29 Mart 2014’te yapılması gereken yerel seçimlerin ‘kış öncesine’ alınması konusu birkaç ay önce gündeme geldiğinde bütün partiler tarafından ‘makul’ bulunmuştu. MHP, AK Parti’nin 27 Ekim 2013 önerisine destek verince, CHP yine ‘muhalefette kalmayı’ tercih etti ve 3 Kasım önerisi getirdi. Gerekçe olarak da, “27 Ekim’le 29 Ekim Cumhuriyet Bayramı arasında bir gün var. İnsanlar hafta sonu ile bayramı birleştirip tatilde olabilirler”i gösterdi. Ancak bu gerekçe AK Parti tarafından makul bulunmadı ve tarih netleşti: 27 Ekim 2013 Pazar...
TBMM’nin 1 Ekim’de açılmasıyla birlikte seçime yönelik bir yasama süreci de başlayacak. Önce MHP’nin desteğiyle Anayasa’ya yerel seçimlerin erkene alınması için gerekli olan geçici madde eklenecek. Ardından 13 ili daha büyükşehir yapacak olan yasa TBMM’den geçirilecek. Yasanın 27 Ekim 2012’den önce çıkması şart. Çünkü seçim bölgesi sınırlarını değiştirecek olan Büyükşehir Yasası, “seçim yasalarındaki değişiklikler, yapılmasına bir yıldan az kalan seçimlerde uygulanamaz” hükmünün kapsamına giriyor.

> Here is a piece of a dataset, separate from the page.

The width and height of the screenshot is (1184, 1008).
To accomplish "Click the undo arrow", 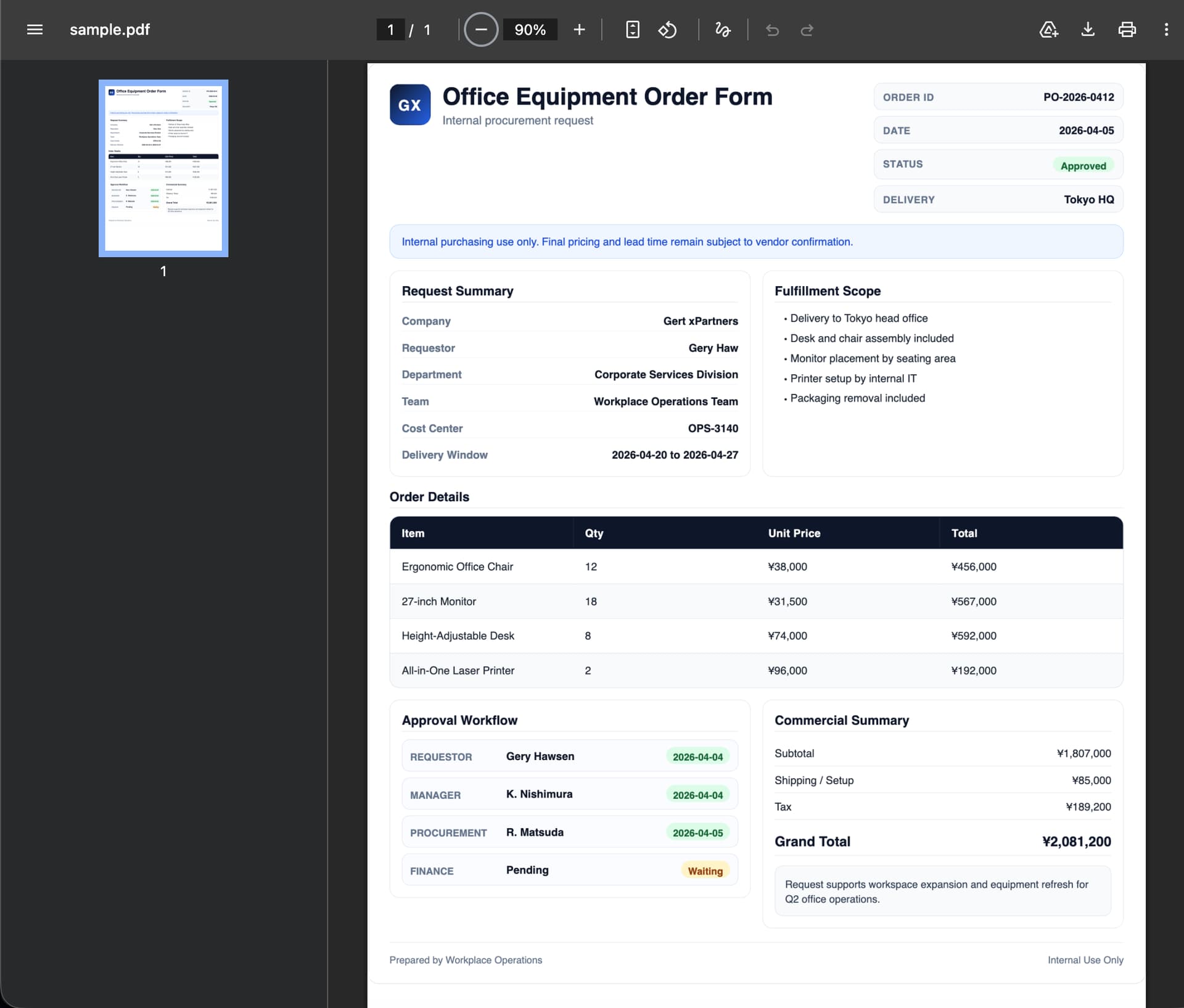I will [772, 30].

Yerel seçimlerin erkene alınmasıyla başlayan ‘seçim’ konulu gündem, aslında 3 yıl sürecek bir dönemi de işaret ediyor. Çünkü üç yılda üç seçim yapılacak.
27 Ekim 2013: Yerel Seçim
Haziran 2014: Cumhurbaşkanlığı seçimi
Haziran 2015: Milletvekilliği genel seçimi
Seçim konulu politik gündem bugünlerde 30 Eylül’deki AK Parti kongresinde partinin yeni yönetiminin nasıl şekilleneceğine odaklanmış durumda. Ancak aynı gündem Ekim’den sonra yerel seçimler, ardından da cumhurbaşkanlığı halk oylaması ve genel seçimlerle sürecek. Başbakan Erdoğan’ın cumhurbaşkanı adayı olması durumunda genel seçime kadar kalacak bir yıllık dönemde kimin başbakan olacağı tartışmaları da bu süreçte gündem oluşturacak.
Kapatmaya sıcak bakan yok
Ekim gündeminde seçim dışında önemli bir konu daha var: Teröristlerle kucaklaşan BDP’lilerin dokunulmazlıklarının kaldırılması...

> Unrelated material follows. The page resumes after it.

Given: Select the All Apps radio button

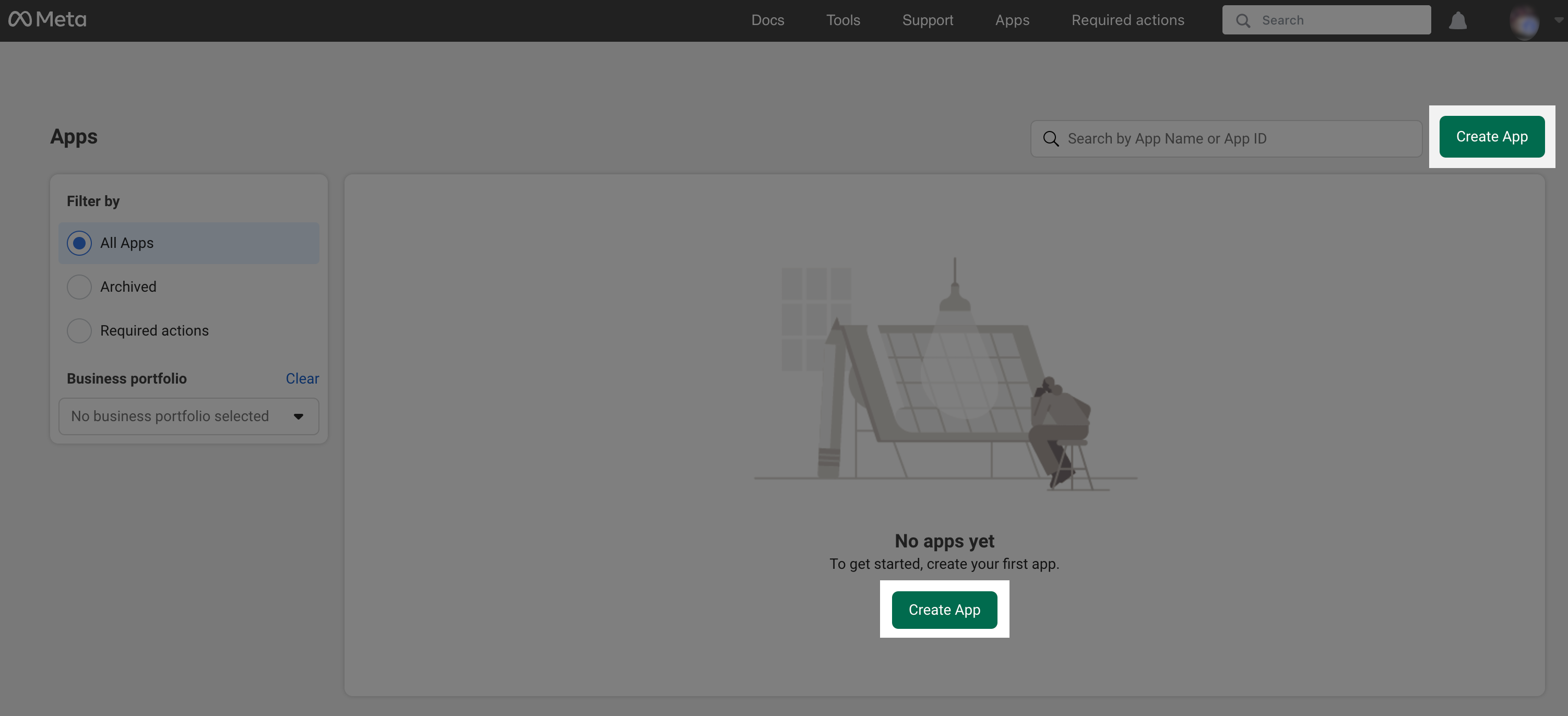Looking at the screenshot, I should pos(79,243).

BDP’nin, uzun süredir terör örgütüne yakın söz ve eylemlerde bulunması “partilerini kapattırarak büyümeyi hedefliyorlar” yorumlarına neden oluyordu. Teröristle kucaklaşma da bunun üzerine tüy dikti. Bu yorumların sahipleri, “BDP’nin son anayasa değişikliği paketindeki parti kapatmayı zorlaştıran maddelere destek vermeyerek paketten çıkmasını sağladığına” da işaret ediyorlar.

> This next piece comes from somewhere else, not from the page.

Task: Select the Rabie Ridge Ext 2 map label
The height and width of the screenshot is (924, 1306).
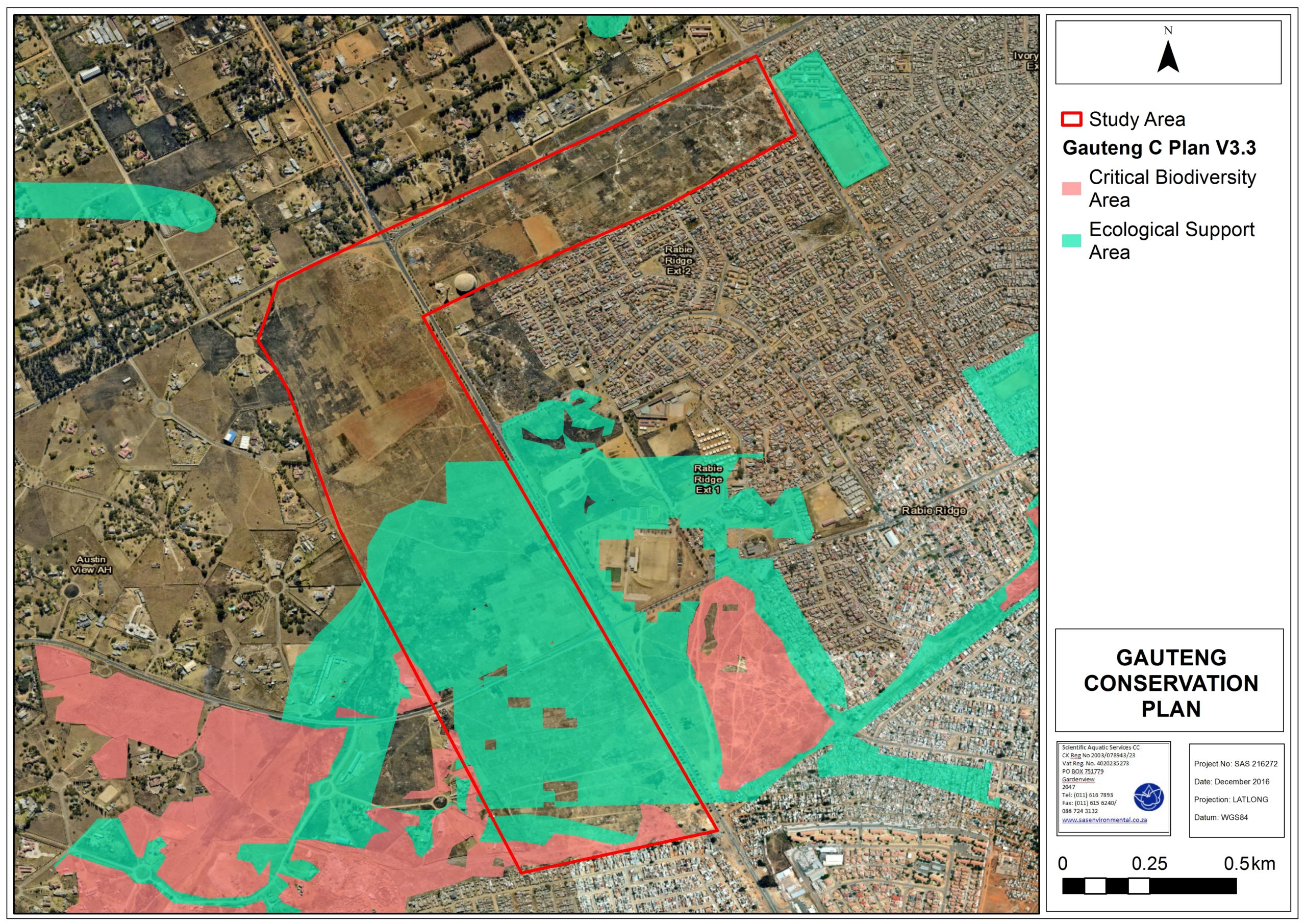Action: tap(679, 260)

Ancak AK Parti ve hükümet kanadında BDP’nin arzu ettiği öne sürülen ‘kapatma’ya sıcak bakan yok. Bunun tartışılması bile rahatsız ediyor. Ancak sivillerin hunharca katledildiği, kanlı ‘işgal’ girişimlerinin sürdüğü bir ortamda teröristle kucaklaşma görüntülerin halkı galeyana getirme amaçlı olduğu ve ‘karşılıksız kalmaması gerektiği’ konusunda çok net bir fikir birliği var. Bu yaklaşım, “AİHM’in terör örgütlerine yakın partiler (ETA-Batasuna-İspanya örneği gibi) hakkında verdiği kapatma ve yasaklama kararlarına ilişkin içtihatları da dikkate alınarak bazı BDP’lilerin dokunulmazlığının kaldırılması mümkün olabilir”şeklinde yorumlanıyor. Partileri kapatılmayan BDP’nin bireysel siyasi cezaya karşı taraftar bulamayacağı değerlendiriliyor.
Başbakan Erdoğan’ın “TBMM açıldığında gereken yapılır” sözleri buradan okunmalı.
Öte yandan, ‘teröre destek’ kapsamında BDP’liler hakkında açılan, ancak ‘dokunulmazlık’ nedeniyle soruşturulamayan dosyaların Yargıtay Başsavcılığı’nca ele alınması durumunda BDP’nin kapatılmasıyla sonuçlanacak bir sürecin başlamasından da endişe ediliyor.